## Consignes des tâches
1. Les affirmations suivantes concordent-elles avec le texte sur les ODD ? Répondez à chacune par oui ou par non, puis citez mot pour mot le passage décisif du texte.
(a) Le rapport a été remis en février 2022.
(b) Les ODD ont été construits par un seul pays.
(c) Le rapport visait notamment à établir un état des lieux de l’appropriation des ODD en France.
2. Renvoyez sans modification le passage du texte sur les ODD qui commence à « Florence Provendier, alors » et se termine à « de l’action collective. ».

Florence Provendier, alors députée, a remis en février 2022 un rapport sur les Objectifs de développement durable (ODD) à la ministre de la Transition écologique Barbara Pompili1 .

Ce rapport avait pour but de mieux faire connaître les 17 ODD et d’établir un état des lieux sur l’avancement de leur appropriation en France. Il avait également pour ambition, en positionnant les ODD comme une grammaire universelle, de favoriser le dialogue entre État, collectivités, entreprises, associations, citoyens, etc.

Cela vaut également à l’international. L’intérêt des ODD, et de l’approche systémique sur laquelle ils se fondent, est qu’ils n’ont pas été construits par un seul pays « vertueux », mais par plusieurs États, en lien avec des représentants de la société civile.

Ce facteur favorise le dialogue pluriacteurs, à toutes les échelles de l’action collective.

## Données fournies
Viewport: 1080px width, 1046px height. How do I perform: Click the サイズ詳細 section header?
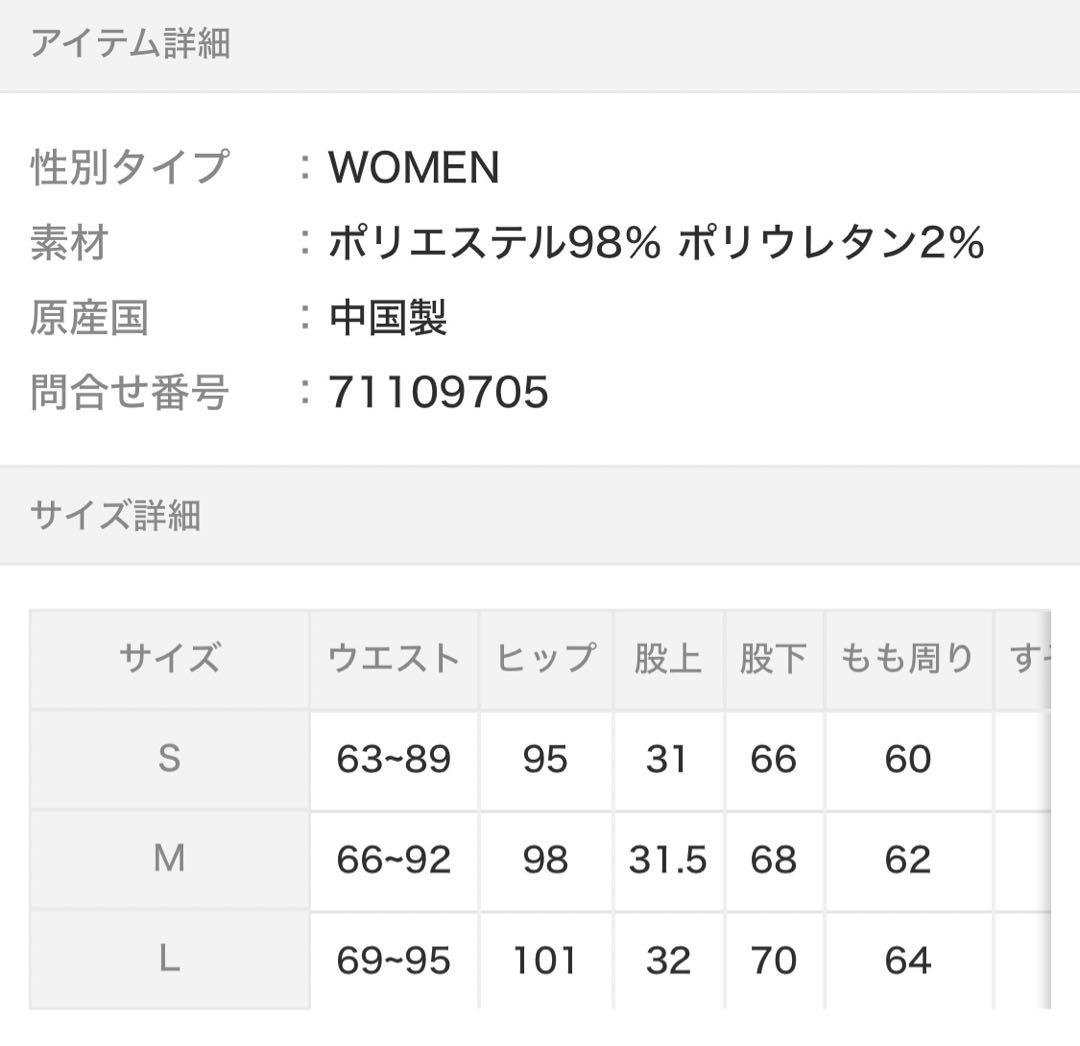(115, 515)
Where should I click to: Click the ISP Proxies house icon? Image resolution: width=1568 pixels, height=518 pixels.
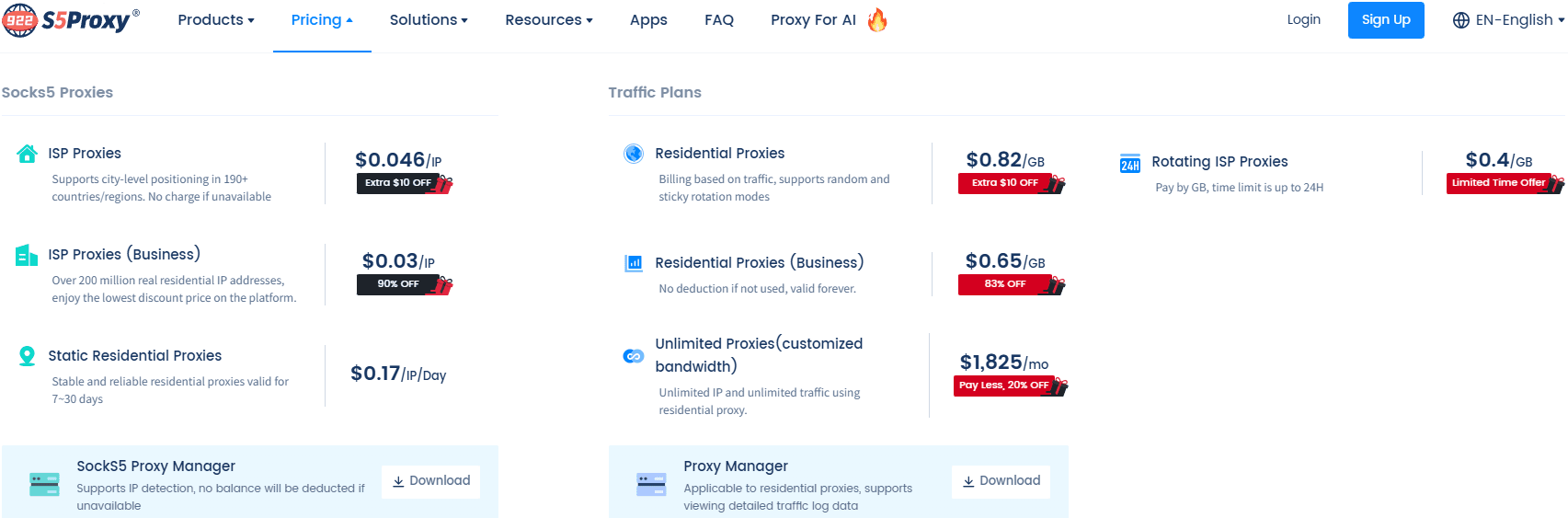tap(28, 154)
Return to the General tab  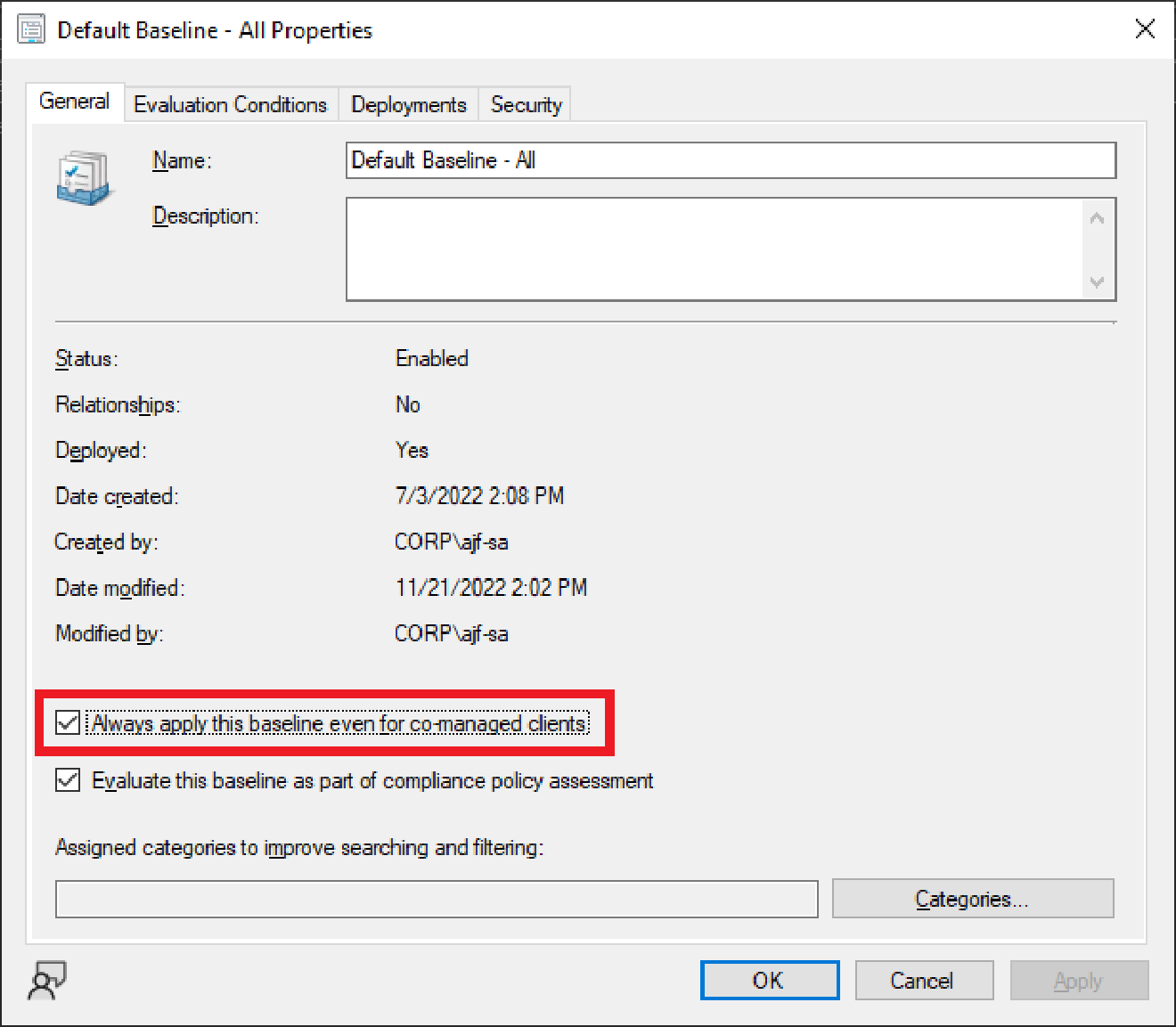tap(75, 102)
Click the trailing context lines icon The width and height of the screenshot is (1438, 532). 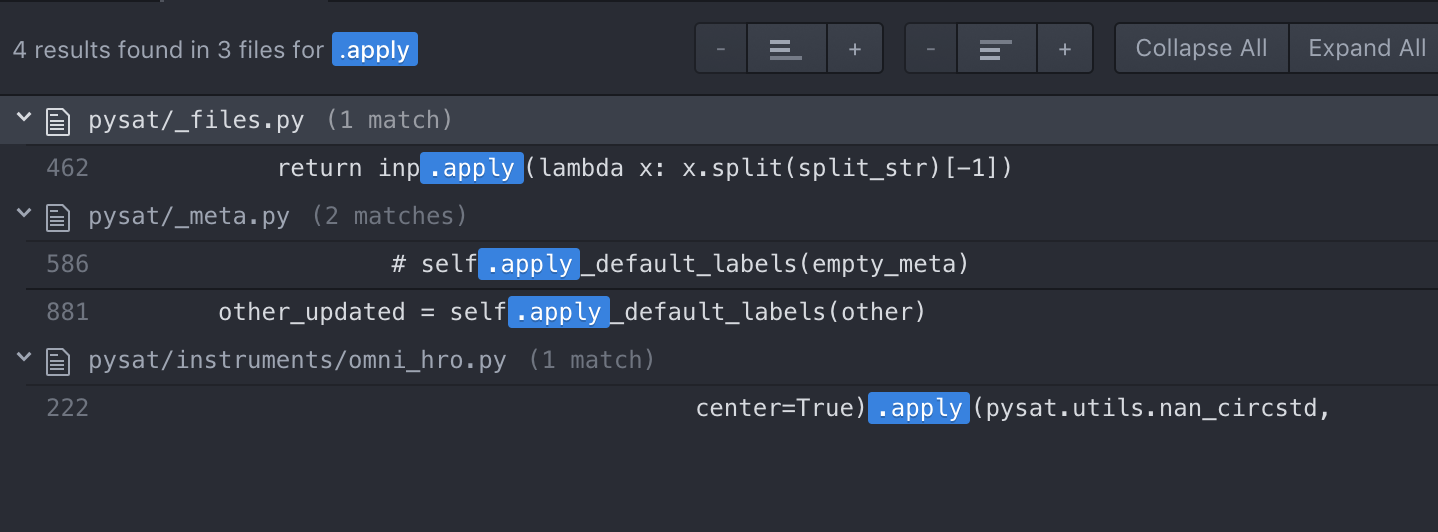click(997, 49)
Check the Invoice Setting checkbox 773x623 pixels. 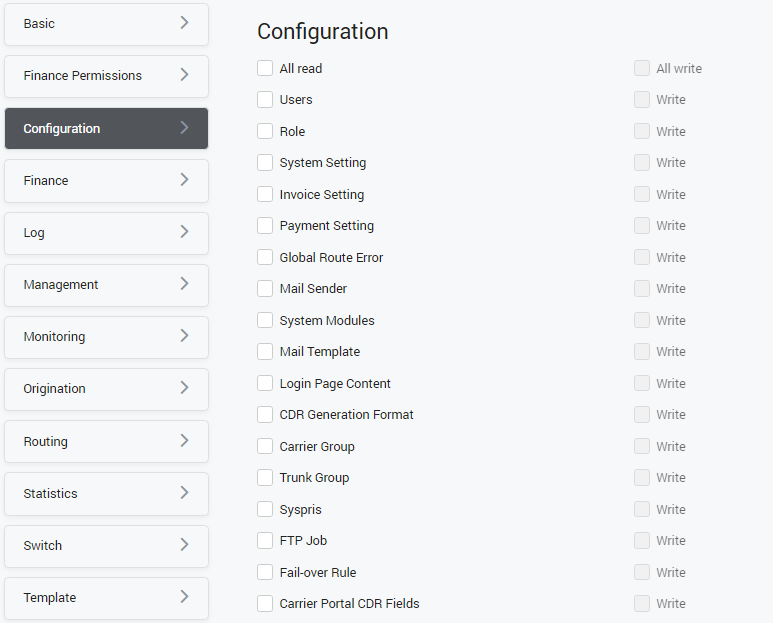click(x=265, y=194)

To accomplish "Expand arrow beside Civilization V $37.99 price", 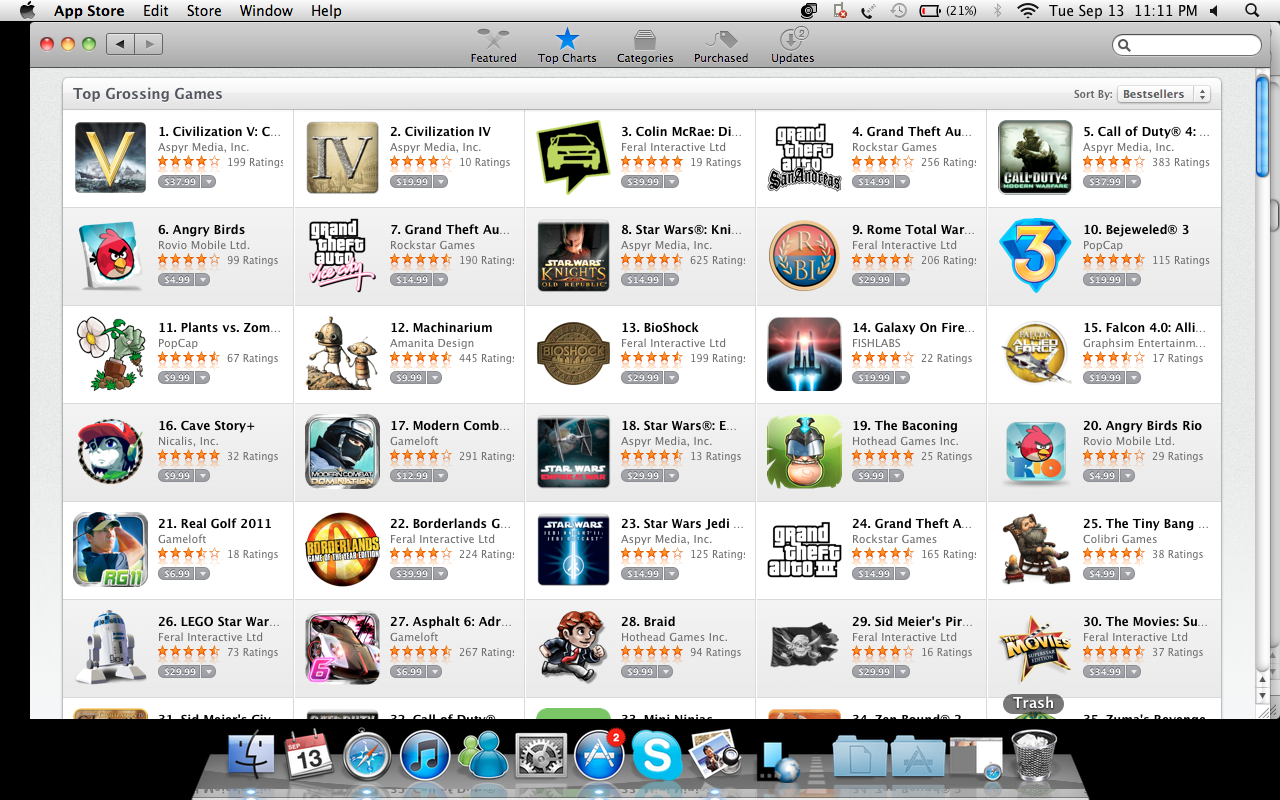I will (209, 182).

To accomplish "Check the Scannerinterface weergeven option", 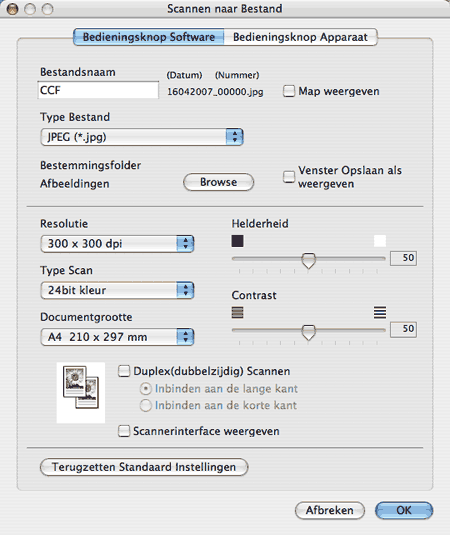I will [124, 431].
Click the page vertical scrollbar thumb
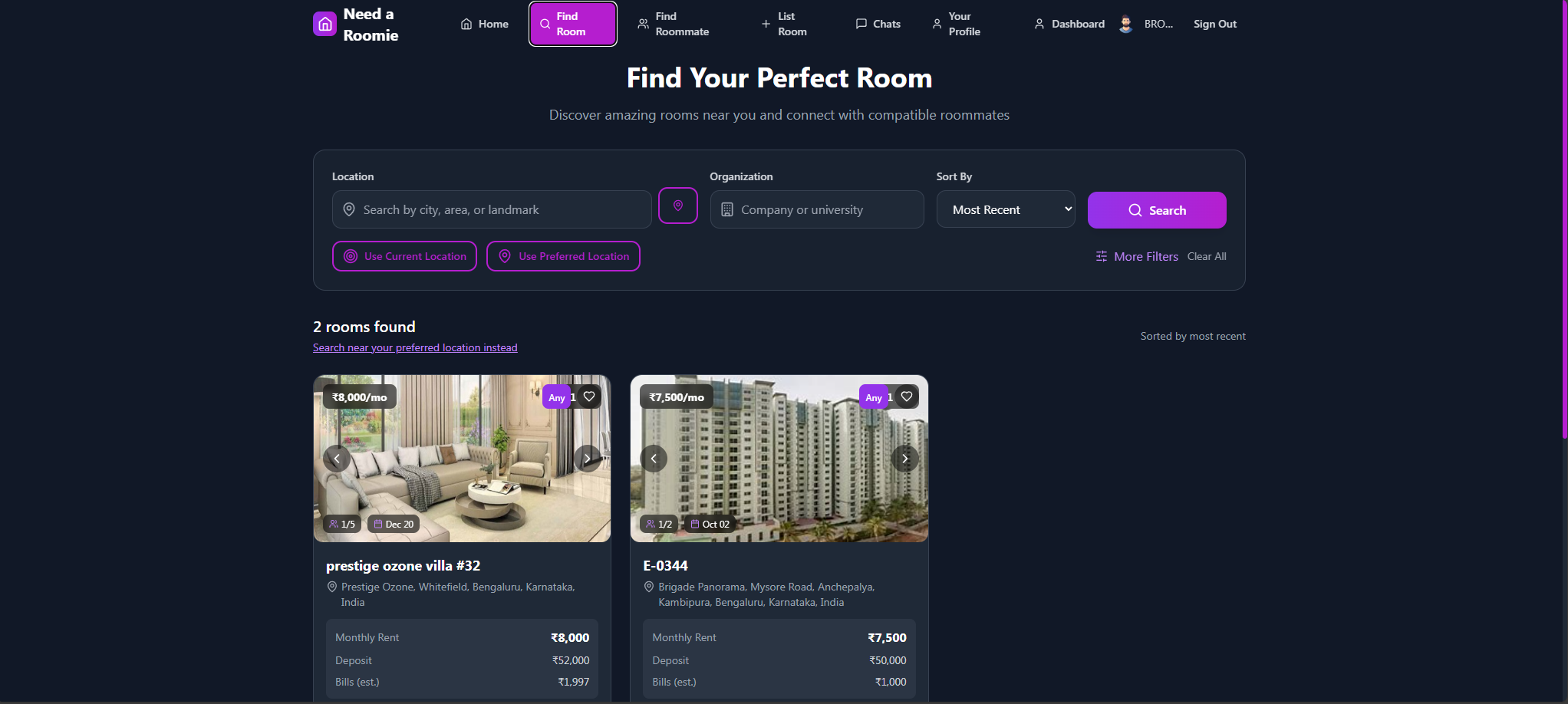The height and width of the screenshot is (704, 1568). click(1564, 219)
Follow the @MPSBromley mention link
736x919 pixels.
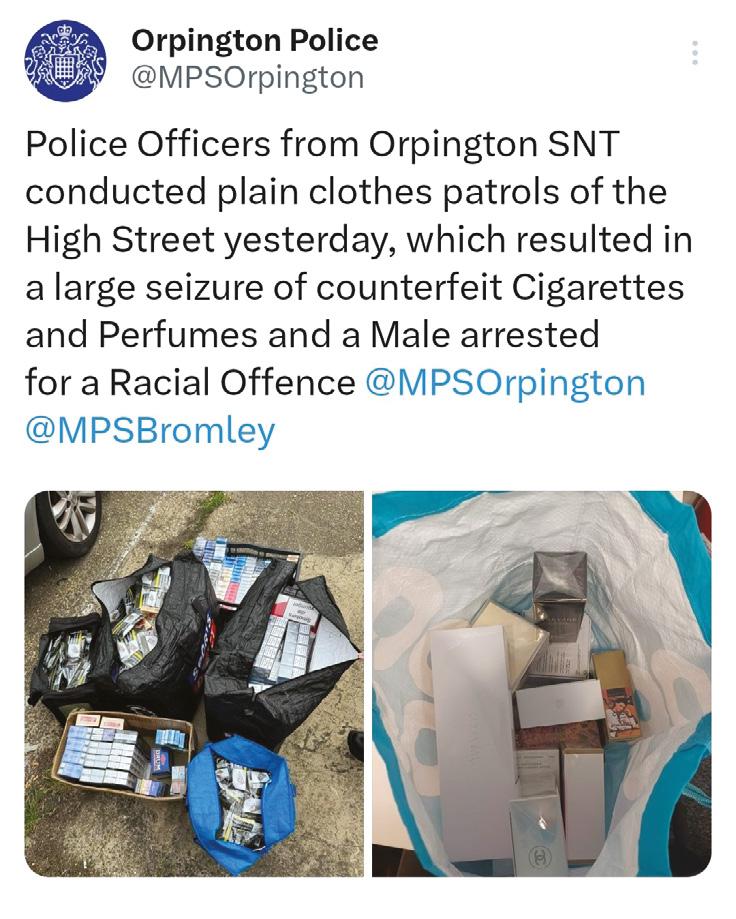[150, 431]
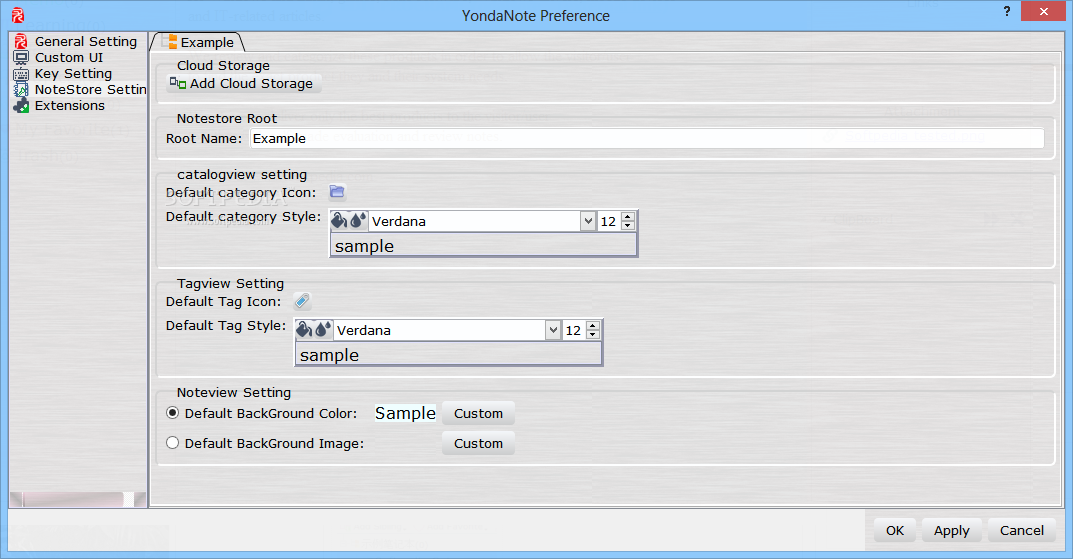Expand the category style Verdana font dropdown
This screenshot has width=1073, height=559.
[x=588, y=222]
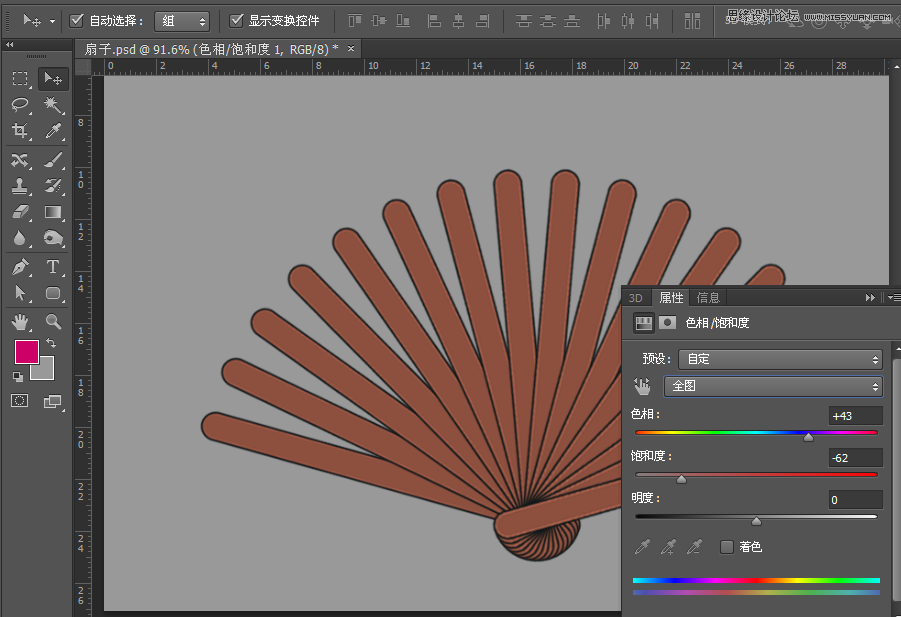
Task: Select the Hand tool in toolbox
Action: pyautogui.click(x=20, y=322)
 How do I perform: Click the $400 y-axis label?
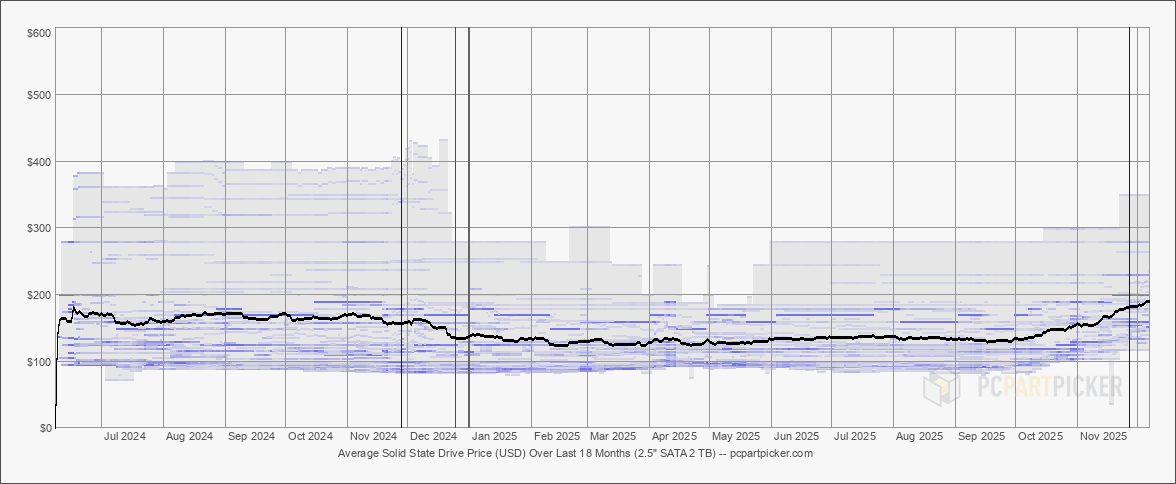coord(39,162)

## Réponses par tâche
1.
(a) Oui : « a remis en février 2022 un rapport sur les Objectifs de développement durable (ODD) »
(b) Non : « ils n’ont pas été construits par un seul pays « vertueux », mais par plusieurs États »
(c) Oui : « d’établir un état des lieux sur l’avancement de leur appropriation en France »

2.
Florence Provendier, alors députée, a remis en février 2022 un rapport sur les Objectifs de développement durable (ODD) à la ministre de la Transition écologique Barbara Pompili1 .

Ce rapport avait pour but de mieux faire connaître les 17 ODD et d’établir un état des lieux sur l’avancement de leur appropriation en France. Il avait également pour ambition, en positionnant les ODD comme une grammaire universelle, de favoriser le dialogue entre État, collectivités, entreprises, associations, citoyens, etc.

Cela vaut également à l’international. L’intérêt des ODD, et de l’approche systémique sur laquelle ils se fondent, est qu’ils n’ont pas été construits par un seul pays « vertueux », mais par plusieurs États, en lien avec des représentants de la société civile.

Ce facteur favorise le dialogue pluriacteurs, à toutes les échelles de l’action collective.